Goal:
Copy out the rows below, replacing every "computer-use agent" with "screen assistant" and leaving everything else unchanged.

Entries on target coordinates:

— Start —

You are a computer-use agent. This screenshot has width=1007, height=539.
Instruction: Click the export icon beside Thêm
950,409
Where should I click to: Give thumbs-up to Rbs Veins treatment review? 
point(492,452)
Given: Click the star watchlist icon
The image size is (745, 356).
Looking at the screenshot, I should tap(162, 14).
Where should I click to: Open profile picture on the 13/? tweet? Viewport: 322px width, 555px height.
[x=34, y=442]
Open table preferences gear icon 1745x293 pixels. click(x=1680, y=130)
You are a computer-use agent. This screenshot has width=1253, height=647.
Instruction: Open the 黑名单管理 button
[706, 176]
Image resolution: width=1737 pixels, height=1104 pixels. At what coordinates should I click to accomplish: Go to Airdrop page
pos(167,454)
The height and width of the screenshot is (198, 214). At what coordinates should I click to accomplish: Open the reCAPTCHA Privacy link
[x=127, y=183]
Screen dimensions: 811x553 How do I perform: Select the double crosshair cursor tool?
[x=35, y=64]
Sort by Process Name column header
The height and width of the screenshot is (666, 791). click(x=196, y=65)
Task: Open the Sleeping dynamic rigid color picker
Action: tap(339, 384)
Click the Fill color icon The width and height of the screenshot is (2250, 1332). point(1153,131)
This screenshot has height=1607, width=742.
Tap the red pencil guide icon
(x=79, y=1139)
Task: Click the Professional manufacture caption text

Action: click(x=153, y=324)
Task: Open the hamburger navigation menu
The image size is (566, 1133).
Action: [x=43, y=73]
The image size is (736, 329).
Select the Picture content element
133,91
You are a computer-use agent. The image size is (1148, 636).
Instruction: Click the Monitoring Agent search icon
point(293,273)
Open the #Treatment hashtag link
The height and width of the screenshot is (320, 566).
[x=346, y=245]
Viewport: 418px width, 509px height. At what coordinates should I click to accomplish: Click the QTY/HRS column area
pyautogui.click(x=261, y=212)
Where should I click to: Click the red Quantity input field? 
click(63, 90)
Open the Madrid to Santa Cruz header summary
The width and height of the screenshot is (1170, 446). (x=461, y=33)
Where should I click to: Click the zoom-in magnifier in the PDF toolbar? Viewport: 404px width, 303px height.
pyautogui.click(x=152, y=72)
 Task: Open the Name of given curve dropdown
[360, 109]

— End —

Task response:
You are a screen assistant. This screenshot has width=1007, height=539.
Instruction: Click the export icon beside Thêm
950,409
Where should I click to: Give thumbs-up to Rbs Veins treatment review? 
point(492,452)
Given: Click the star watchlist icon
The image size is (745, 356).
Looking at the screenshot, I should tap(162, 14).
Where should I click to: Open profile picture on the 13/? tweet? Viewport: 322px width, 555px height.
[x=34, y=442]
Open table preferences gear icon 1745x293 pixels. click(x=1680, y=130)
You are a screen assistant. This screenshot has width=1253, height=647.
Instruction: Open the 黑名单管理 button
[706, 176]
Image resolution: width=1737 pixels, height=1104 pixels. At what coordinates should I click to accomplish: Go to Airdrop page
pos(167,454)
The height and width of the screenshot is (198, 214). At what coordinates should I click to accomplish: Open the reCAPTCHA Privacy link
[x=127, y=183]
Screen dimensions: 811x553 How do I perform: Select the double crosshair cursor tool?
[x=35, y=64]
Sort by Process Name column header
The height and width of the screenshot is (666, 791). click(x=196, y=65)
Task: Open the Sleeping dynamic rigid color picker
Action: tap(339, 384)
Click the Fill color icon The width and height of the screenshot is (2250, 1332). point(1153,131)
This screenshot has height=1607, width=742.
Tap the red pencil guide icon
(x=79, y=1139)
Task: Click the Professional manufacture caption text

Action: click(x=153, y=324)
Task: Open the hamburger navigation menu
The image size is (566, 1133).
Action: [x=43, y=73]
The image size is (736, 329).
Select the Picture content element
133,91
You are a screen assistant. The image size is (1148, 636).
Instruction: Click the Monitoring Agent search icon
point(293,273)
Open the #Treatment hashtag link
The height and width of the screenshot is (320, 566).
[x=346, y=245]
Viewport: 418px width, 509px height. At what coordinates should I click to accomplish: Click the QTY/HRS column area
pyautogui.click(x=261, y=212)
Where should I click to: Click the red Quantity input field? 
click(63, 90)
Open the Madrid to Santa Cruz header summary
The width and height of the screenshot is (1170, 446). (x=461, y=33)
Where should I click to: Click the zoom-in magnifier in the PDF toolbar? Viewport: 404px width, 303px height.
pyautogui.click(x=152, y=72)
 Task: Open the Name of given curve dropdown
[360, 109]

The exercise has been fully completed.